● Your assignment: Copy all the rows below, substituting "a specific element" for every "a particular element" and leaving everything else unchanged.

● Dataset:
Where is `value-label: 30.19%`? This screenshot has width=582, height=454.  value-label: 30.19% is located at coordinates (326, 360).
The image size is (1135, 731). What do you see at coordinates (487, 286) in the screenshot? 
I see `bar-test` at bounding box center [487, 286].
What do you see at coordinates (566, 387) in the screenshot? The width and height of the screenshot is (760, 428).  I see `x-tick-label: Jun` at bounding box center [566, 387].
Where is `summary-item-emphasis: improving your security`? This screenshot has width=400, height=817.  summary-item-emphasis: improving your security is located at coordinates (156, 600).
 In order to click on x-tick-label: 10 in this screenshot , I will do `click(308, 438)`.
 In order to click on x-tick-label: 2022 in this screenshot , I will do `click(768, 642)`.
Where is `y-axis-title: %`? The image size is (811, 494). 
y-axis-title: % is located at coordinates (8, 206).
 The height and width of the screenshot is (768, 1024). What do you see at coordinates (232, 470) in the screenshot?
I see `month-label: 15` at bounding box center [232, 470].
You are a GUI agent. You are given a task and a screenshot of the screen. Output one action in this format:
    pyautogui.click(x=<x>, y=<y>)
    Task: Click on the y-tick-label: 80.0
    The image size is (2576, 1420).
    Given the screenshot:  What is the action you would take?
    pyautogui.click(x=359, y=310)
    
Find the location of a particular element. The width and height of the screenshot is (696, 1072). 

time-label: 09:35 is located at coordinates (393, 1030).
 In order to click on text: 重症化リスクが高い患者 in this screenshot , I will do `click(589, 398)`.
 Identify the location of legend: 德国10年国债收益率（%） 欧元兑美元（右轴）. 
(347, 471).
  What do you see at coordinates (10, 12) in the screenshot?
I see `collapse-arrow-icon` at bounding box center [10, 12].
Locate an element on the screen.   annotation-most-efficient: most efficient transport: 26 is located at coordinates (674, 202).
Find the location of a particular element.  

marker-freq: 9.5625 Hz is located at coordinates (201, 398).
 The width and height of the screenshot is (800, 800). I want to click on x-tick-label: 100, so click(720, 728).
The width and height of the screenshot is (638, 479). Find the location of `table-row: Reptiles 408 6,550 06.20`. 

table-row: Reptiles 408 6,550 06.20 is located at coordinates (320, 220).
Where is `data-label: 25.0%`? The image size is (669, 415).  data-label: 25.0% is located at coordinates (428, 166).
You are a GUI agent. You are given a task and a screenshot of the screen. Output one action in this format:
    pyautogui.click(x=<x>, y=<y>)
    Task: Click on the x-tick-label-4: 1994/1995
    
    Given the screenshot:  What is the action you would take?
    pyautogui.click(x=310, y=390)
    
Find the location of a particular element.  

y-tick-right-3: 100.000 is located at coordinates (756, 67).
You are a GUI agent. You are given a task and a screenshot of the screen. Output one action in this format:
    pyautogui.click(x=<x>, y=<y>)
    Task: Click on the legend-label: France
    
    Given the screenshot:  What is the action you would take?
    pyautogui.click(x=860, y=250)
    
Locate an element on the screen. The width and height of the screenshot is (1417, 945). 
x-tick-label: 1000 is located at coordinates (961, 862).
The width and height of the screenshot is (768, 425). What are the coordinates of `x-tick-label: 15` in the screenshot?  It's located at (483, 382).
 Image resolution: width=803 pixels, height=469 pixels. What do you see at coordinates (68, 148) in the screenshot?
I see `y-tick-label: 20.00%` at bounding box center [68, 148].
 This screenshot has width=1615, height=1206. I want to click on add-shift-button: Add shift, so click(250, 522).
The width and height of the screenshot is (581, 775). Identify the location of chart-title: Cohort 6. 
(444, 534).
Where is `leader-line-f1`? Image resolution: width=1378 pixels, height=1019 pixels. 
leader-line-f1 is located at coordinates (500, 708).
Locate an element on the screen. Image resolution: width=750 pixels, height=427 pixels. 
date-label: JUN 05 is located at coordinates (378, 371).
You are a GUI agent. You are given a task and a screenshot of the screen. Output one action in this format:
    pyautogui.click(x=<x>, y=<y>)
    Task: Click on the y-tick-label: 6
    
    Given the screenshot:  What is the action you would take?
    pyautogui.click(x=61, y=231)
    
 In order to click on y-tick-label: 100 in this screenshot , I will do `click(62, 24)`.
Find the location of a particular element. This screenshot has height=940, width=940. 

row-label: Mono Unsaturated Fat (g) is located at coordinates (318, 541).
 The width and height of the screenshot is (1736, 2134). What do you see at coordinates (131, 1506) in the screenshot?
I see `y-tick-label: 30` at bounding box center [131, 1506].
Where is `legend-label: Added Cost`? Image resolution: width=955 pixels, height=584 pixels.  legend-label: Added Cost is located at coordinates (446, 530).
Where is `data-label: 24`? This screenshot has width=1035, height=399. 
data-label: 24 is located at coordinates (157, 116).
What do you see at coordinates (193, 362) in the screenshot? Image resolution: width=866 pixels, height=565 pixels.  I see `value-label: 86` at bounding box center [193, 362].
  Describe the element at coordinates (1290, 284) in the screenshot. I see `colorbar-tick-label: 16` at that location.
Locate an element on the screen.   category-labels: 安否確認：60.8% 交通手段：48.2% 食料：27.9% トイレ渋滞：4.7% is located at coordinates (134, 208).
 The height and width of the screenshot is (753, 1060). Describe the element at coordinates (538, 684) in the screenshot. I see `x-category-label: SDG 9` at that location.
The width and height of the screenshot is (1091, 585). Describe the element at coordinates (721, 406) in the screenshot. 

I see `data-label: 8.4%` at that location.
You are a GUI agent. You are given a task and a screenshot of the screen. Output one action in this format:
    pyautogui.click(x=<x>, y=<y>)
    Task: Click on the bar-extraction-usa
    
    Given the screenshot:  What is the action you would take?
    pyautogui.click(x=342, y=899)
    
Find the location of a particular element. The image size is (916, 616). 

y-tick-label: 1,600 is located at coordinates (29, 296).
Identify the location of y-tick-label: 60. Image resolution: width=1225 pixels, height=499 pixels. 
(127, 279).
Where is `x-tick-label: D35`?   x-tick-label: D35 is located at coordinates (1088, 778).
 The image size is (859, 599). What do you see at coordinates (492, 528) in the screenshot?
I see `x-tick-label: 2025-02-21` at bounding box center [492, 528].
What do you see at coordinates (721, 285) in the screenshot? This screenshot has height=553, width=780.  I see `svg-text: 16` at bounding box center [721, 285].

● Response below:
Where is `value-label: 30.19%`? This screenshot has width=582, height=454.  value-label: 30.19% is located at coordinates (326, 360).
The image size is (1135, 731). What do you see at coordinates (487, 286) in the screenshot? 
I see `bar-test` at bounding box center [487, 286].
What do you see at coordinates (566, 387) in the screenshot? The width and height of the screenshot is (760, 428).  I see `x-tick-label: Jun` at bounding box center [566, 387].
Where is `summary-item-emphasis: improving your security`? This screenshot has width=400, height=817.  summary-item-emphasis: improving your security is located at coordinates (156, 600).
 In order to click on x-tick-label: 10 in this screenshot , I will do `click(308, 438)`.
 In order to click on x-tick-label: 2022 in this screenshot , I will do `click(768, 642)`.
Where is `y-axis-title: %`? The image size is (811, 494). 
y-axis-title: % is located at coordinates (8, 206).
 The height and width of the screenshot is (768, 1024). What do you see at coordinates (232, 470) in the screenshot?
I see `month-label: 15` at bounding box center [232, 470].
You are a GUI agent. You are given a task and a screenshot of the screen. Output one action in this format:
    pyautogui.click(x=<x>, y=<y>)
    Task: Click on the y-tick-label: 80.0
    The image size is (2576, 1420).
    Given the screenshot:  What is the action you would take?
    pyautogui.click(x=359, y=310)
    
Find the location of a specific element. The width and height of the screenshot is (696, 1072). 

time-label: 09:35 is located at coordinates (393, 1030).
 In order to click on text: 重症化リスクが高い患者 in this screenshot , I will do `click(589, 398)`.
 Identify the location of legend: 德国10年国债收益率（%） 欧元兑美元（右轴）. 
(347, 471).
  What do you see at coordinates (10, 12) in the screenshot?
I see `collapse-arrow-icon` at bounding box center [10, 12].
Locate an element on the screen.   annotation-most-efficient: most efficient transport: 26 is located at coordinates (674, 202).
Find the location of a specific element.  

marker-freq: 9.5625 Hz is located at coordinates (201, 398).
 The width and height of the screenshot is (800, 800). I want to click on x-tick-label: 100, so click(720, 728).
The width and height of the screenshot is (638, 479). Find the location of `table-row: Reptiles 408 6,550 06.20`. 

table-row: Reptiles 408 6,550 06.20 is located at coordinates (320, 220).
Where is `data-label: 25.0%`? The image size is (669, 415).  data-label: 25.0% is located at coordinates (428, 166).
You are a GUI agent. You are given a task and a screenshot of the screen. Output one action in this format:
    pyautogui.click(x=<x>, y=<y>)
    Task: Click on the x-tick-label-4: 1994/1995
    
    Given the screenshot:  What is the action you would take?
    pyautogui.click(x=310, y=390)
    
Find the location of a specific element.  

y-tick-right-3: 100.000 is located at coordinates (756, 67).
You are a GUI agent. You are given a task and a screenshot of the screen. Output one action in this format:
    pyautogui.click(x=<x>, y=<y>)
    Task: Click on the legend-label: France
    
    Given the screenshot:  What is the action you would take?
    pyautogui.click(x=860, y=250)
    
Locate an element on the screen. The width and height of the screenshot is (1417, 945). 
x-tick-label: 1000 is located at coordinates (961, 862).
The width and height of the screenshot is (768, 425). What are the coordinates of `x-tick-label: 15` in the screenshot?  It's located at (483, 382).
 Image resolution: width=803 pixels, height=469 pixels. What do you see at coordinates (68, 148) in the screenshot?
I see `y-tick-label: 20.00%` at bounding box center [68, 148].
 This screenshot has width=1615, height=1206. I want to click on add-shift-button: Add shift, so click(250, 522).
The width and height of the screenshot is (581, 775). Identify the location of chart-title: Cohort 6. 
(444, 534).
Where is `leader-line-f1`? Image resolution: width=1378 pixels, height=1019 pixels. 
leader-line-f1 is located at coordinates (500, 708).
Locate an element on the screen. Image resolution: width=750 pixels, height=427 pixels. 
date-label: JUN 05 is located at coordinates (378, 371).
You are a GUI agent. You are given a task and a screenshot of the screen. Output one action in this format:
    pyautogui.click(x=<x>, y=<y>)
    Task: Click on the y-tick-label: 6
    
    Given the screenshot:  What is the action you would take?
    pyautogui.click(x=61, y=231)
    
 In order to click on y-tick-label: 100 in this screenshot , I will do `click(62, 24)`.
Find the location of a specific element. This screenshot has height=940, width=940. 

row-label: Mono Unsaturated Fat (g) is located at coordinates (318, 541).
 The width and height of the screenshot is (1736, 2134). What do you see at coordinates (131, 1506) in the screenshot?
I see `y-tick-label: 30` at bounding box center [131, 1506].
Where is `legend-label: Added Cost`? Image resolution: width=955 pixels, height=584 pixels.  legend-label: Added Cost is located at coordinates (446, 530).
Where is `data-label: 24`? This screenshot has width=1035, height=399. 
data-label: 24 is located at coordinates (157, 116).
What do you see at coordinates (193, 362) in the screenshot? Image resolution: width=866 pixels, height=565 pixels.  I see `value-label: 86` at bounding box center [193, 362].
  Describe the element at coordinates (1290, 284) in the screenshot. I see `colorbar-tick-label: 16` at that location.
Locate an element on the screen.   category-labels: 安否確認：60.8% 交通手段：48.2% 食料：27.9% トイレ渋滞：4.7% is located at coordinates (134, 208).
 The height and width of the screenshot is (753, 1060). Describe the element at coordinates (538, 684) in the screenshot. I see `x-category-label: SDG 9` at that location.
The width and height of the screenshot is (1091, 585). Describe the element at coordinates (721, 406) in the screenshot. 

I see `data-label: 8.4%` at that location.
You are a GUI agent. You are given a task and a screenshot of the screen. Output one action in this format:
    pyautogui.click(x=<x>, y=<y>)
    Task: Click on the bar-extraction-usa
    
    Given the screenshot:  What is the action you would take?
    pyautogui.click(x=342, y=899)
    
Find the location of a specific element. The image size is (916, 616). 

y-tick-label: 1,600 is located at coordinates (29, 296).
Identify the location of y-tick-label: 60. Image resolution: width=1225 pixels, height=499 pixels. 
(127, 279).
Where is `x-tick-label: D35`?   x-tick-label: D35 is located at coordinates (1088, 778).
 The image size is (859, 599). What do you see at coordinates (492, 528) in the screenshot?
I see `x-tick-label: 2025-02-21` at bounding box center [492, 528].
What do you see at coordinates (721, 285) in the screenshot? This screenshot has height=553, width=780.  I see `svg-text: 16` at bounding box center [721, 285].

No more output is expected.